Thursday, February 4, 2010
Giles of Rome on the Real Distinction
Aegidius Romanus, Theoremata de esse et essentia (transl. M. Murray, p.61-62):
Theorem 12: "Everything that exists, except the First Being, is not its own existence, but it has an essence really distinct from existence and by reason of the former it is a being and by reason of the latter it is an existant."
"We ought to note, nevertheless, that some objects can be separated actually; others only in thought. Therefore, in the way in which we find objects separated in that way they are distinct from each other. If, therefore, they are separated only in thought then they are rationally distinct; if they are really separated, they are really distinct. And although there is some doubt whether those objects which are really distinct are also really separable, there cannot be a doubt that those which are really separate are really distinct. If, indeed, an essence were always joined to an existence, it would always possess an existence and it would never be able not to exist. Therefore, because sensible natures are able not to exist or because they are not always joined to existence, because they begin to exist sometime, we can say that they are in potency to existence and that they have no essence really distinct from existence."
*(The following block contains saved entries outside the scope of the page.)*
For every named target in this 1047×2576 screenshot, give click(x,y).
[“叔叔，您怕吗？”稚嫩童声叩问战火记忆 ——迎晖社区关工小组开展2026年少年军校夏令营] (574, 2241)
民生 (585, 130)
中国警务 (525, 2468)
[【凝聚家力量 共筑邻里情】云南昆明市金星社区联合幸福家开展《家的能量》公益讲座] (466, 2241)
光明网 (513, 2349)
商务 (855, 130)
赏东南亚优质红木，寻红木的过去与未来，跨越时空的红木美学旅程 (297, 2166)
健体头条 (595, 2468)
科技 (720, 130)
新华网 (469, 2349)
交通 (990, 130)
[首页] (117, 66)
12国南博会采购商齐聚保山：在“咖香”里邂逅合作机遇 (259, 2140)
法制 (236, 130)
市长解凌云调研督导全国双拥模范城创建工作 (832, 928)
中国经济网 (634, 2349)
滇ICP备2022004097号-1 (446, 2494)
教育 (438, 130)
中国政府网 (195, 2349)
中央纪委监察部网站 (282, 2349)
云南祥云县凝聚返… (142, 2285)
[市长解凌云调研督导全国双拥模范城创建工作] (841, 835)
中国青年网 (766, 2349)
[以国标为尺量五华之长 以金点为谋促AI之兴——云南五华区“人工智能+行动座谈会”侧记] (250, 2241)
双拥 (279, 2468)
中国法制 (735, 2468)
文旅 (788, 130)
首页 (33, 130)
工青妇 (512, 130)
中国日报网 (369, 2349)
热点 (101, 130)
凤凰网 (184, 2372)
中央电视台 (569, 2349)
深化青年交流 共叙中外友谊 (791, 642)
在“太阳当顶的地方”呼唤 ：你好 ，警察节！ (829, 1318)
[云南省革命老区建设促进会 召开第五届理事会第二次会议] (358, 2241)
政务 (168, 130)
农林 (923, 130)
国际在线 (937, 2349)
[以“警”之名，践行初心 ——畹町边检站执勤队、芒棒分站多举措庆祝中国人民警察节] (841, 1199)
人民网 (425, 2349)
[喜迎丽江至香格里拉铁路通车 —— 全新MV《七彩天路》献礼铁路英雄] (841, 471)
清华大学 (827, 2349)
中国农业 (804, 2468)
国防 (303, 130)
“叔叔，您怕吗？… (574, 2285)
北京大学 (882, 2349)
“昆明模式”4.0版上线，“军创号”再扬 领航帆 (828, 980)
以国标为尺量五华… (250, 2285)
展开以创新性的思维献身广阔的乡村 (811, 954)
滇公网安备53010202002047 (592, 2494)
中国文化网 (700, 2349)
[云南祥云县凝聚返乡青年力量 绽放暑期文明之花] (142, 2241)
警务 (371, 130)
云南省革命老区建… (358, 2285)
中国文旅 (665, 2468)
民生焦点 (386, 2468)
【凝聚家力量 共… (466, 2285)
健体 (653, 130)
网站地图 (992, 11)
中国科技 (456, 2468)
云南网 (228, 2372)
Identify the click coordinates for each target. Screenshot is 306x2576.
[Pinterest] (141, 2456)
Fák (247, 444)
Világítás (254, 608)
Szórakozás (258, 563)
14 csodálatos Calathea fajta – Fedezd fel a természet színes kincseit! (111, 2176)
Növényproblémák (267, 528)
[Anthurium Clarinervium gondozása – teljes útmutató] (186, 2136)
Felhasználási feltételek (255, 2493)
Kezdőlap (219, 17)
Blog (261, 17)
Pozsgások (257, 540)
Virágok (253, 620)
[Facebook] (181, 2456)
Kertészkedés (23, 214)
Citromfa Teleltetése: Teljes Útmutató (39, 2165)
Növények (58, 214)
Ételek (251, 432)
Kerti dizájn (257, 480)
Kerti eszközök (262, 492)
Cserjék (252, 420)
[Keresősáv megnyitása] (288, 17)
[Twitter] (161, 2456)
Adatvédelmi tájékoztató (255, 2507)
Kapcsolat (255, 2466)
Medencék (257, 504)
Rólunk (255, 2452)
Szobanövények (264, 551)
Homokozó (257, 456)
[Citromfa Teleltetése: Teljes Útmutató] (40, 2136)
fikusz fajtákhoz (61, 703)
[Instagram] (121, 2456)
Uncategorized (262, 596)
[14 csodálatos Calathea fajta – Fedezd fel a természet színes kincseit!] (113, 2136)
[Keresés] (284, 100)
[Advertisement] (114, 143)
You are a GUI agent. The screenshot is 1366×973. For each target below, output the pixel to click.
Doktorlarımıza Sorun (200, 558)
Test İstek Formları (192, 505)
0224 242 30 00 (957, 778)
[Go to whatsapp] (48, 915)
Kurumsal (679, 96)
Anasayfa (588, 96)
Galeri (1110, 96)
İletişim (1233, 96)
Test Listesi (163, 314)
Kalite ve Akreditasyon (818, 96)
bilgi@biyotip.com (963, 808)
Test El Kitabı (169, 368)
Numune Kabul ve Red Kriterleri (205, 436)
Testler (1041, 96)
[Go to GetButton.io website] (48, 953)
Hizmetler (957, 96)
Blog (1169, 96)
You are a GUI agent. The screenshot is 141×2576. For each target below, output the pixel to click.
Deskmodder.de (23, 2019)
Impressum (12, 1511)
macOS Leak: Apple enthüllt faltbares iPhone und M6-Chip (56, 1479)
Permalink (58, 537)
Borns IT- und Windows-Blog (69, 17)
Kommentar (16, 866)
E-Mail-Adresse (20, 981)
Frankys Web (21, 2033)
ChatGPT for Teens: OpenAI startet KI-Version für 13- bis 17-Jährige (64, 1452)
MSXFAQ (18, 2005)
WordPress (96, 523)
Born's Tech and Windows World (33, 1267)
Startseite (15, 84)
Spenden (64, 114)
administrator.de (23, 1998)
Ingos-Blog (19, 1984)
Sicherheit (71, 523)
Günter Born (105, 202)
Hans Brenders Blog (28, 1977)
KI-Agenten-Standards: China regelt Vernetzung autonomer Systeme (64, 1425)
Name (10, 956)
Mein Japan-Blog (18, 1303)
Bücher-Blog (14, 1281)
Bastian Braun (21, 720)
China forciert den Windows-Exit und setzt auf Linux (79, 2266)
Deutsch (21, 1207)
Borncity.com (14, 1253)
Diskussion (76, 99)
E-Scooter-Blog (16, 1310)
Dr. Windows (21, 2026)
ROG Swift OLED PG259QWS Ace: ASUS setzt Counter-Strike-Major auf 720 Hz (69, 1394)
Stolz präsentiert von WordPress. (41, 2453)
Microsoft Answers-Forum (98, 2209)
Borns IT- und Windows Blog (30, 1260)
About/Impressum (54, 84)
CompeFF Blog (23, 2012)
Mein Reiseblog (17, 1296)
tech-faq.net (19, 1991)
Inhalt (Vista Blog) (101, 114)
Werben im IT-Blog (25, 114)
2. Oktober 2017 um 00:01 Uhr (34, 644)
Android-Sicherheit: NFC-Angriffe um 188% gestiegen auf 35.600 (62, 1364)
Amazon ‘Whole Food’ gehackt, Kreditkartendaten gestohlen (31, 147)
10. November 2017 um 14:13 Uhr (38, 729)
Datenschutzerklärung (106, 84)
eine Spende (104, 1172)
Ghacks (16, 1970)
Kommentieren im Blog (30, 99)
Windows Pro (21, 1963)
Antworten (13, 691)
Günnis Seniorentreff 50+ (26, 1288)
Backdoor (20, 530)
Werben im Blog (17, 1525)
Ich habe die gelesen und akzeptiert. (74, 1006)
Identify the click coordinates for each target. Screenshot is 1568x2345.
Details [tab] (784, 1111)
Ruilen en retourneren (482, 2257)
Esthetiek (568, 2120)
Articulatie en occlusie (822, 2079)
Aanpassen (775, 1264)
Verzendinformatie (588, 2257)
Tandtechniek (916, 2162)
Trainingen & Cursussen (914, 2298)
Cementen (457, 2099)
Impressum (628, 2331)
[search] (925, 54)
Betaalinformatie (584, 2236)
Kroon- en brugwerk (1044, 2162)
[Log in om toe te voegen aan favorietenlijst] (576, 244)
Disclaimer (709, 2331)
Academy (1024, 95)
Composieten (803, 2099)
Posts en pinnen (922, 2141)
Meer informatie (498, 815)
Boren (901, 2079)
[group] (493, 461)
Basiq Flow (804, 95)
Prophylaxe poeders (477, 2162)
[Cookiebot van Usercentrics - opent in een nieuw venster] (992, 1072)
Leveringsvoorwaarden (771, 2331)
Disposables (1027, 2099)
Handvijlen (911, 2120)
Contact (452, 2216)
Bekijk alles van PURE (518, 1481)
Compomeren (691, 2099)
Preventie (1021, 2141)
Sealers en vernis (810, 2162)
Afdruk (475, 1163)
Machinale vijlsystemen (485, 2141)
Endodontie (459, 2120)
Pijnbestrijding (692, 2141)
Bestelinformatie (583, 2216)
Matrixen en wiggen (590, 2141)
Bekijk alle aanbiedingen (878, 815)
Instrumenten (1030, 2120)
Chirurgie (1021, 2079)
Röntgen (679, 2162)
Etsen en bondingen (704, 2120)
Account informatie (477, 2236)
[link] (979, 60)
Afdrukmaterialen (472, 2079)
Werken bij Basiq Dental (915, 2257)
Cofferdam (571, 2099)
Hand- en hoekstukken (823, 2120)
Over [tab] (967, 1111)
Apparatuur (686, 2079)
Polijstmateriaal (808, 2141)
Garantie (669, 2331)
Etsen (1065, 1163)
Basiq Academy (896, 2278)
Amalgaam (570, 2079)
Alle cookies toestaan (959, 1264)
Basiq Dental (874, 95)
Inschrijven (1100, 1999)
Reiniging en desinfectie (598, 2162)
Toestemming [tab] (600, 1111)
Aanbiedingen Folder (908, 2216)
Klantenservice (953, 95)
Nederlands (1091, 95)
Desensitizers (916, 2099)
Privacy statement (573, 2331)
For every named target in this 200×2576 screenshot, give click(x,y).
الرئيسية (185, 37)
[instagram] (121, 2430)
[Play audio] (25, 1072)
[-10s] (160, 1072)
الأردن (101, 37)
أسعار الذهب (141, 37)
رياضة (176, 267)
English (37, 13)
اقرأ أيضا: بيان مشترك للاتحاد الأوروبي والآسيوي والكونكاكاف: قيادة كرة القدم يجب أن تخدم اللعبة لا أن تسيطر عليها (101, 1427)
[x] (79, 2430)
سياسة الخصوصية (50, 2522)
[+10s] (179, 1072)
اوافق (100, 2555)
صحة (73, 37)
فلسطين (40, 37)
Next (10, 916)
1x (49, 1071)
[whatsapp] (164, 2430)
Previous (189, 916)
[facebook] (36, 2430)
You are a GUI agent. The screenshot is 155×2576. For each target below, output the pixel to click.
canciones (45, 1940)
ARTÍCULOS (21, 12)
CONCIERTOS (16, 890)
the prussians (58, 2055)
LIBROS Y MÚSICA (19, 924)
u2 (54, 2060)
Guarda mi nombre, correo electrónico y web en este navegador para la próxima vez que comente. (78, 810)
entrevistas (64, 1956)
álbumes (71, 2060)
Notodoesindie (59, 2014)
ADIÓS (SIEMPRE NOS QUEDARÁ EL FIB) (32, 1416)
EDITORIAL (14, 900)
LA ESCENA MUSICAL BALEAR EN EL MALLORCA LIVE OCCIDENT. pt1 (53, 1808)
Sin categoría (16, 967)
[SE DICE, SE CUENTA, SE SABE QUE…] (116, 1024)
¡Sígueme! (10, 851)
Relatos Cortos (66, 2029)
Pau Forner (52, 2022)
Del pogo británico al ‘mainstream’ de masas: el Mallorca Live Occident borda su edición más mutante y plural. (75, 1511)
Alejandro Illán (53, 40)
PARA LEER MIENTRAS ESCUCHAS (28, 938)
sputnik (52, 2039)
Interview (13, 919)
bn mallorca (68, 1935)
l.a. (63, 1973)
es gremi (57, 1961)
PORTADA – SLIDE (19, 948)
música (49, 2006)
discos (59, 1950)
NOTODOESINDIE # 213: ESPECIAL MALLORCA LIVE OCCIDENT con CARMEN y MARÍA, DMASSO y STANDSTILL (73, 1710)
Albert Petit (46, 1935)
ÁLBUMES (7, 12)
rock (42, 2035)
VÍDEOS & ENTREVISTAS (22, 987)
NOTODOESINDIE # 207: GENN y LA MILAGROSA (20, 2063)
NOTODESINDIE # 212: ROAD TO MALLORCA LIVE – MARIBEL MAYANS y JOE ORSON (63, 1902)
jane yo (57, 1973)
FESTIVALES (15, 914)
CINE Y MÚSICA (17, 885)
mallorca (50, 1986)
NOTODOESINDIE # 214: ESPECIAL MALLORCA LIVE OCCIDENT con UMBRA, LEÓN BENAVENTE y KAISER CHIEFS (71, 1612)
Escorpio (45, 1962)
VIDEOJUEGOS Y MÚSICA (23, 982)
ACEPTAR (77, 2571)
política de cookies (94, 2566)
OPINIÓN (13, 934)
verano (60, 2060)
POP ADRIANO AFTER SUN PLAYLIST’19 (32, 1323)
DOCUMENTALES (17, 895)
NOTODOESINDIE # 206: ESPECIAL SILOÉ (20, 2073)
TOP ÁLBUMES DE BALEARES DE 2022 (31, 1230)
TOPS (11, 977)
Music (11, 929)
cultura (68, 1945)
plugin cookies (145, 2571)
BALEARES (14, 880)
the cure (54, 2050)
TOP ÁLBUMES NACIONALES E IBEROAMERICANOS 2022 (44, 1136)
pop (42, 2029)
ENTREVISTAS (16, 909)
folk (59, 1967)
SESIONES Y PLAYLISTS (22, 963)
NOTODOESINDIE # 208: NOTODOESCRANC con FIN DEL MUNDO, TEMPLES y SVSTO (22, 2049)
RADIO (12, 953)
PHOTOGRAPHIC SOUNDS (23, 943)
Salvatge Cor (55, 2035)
There we have it, Giles of Romes' famous or, if your name is Cunningham, infamous separability criterion added to the real distinction. This set of theorems was Giles' first examination of the topic, save perhaps for his Sentences. Henry reacted to this treatise, which prompted a series of quodlibetal debates between the two. Giles eventually wrote a series of disputed questions about essence and existence, attacking Henry and clarifying his own position. This debate seems to have been heavily influential for the way in which later scholastics interpreted the formal distinction, although the only real literature on this is from thomist scholars, who have notorious blindspots. The separability criterion was certainly incorporated by Scotus and his early followers, and probably became standard among other schools as well. The first question of Peter Thomae's QQ. de modis distinctionis is about it, for example. Comparing this with Thomas of Sutton's version of the real distinction, which is obtains between anything distinct prior to the operation of the intellect, one could note that neither are explicitly found in the writings of Aquinas himself, but have been filled in by his later students (which has provided fodder for plenty of modern thomists, who, forgetting that thomism was not always as dominant as it was from the period 1879-1965, generally attack both for their alleged weak adherence to thomistic doctrine). It would be an interesting study to see if other theologians advanced similar views in the 1280's and on, and to see if the version of Thomas of Sutton might be the Oxford real distinction while that of Giles the Parisian real distinction. But that I will leave to the Thomists.
Here is another quote, from the introduction, p.ix:
"A clear thread runs from Duns Scotus, through William of Ockham to Suarez in the explanation of the distinction between essence and existence. There has been, on the part of these men, a violent reaction to the real distinction between essence and existence, as proposed by St. Thomas. This opposition is based on their rejection of essence and existence as real physical entities which, so they thought, would be required in the real distinction of St. Thomas. In other word, for these men the real distinction is only valid if applied to physical entities which are separable. Such, of course, is not the doctrine of St. Thomas; nevertheless these men have rejected the real distinction for this reason. Why historically this particular doctrine of physical entities was involved in the Thomistic real distinction is not, at the present time, so clear as historians of philosophy would like. It does seem, however, that Giles of Rome is at least partly responsible for this identification of the real distinction with physical entities."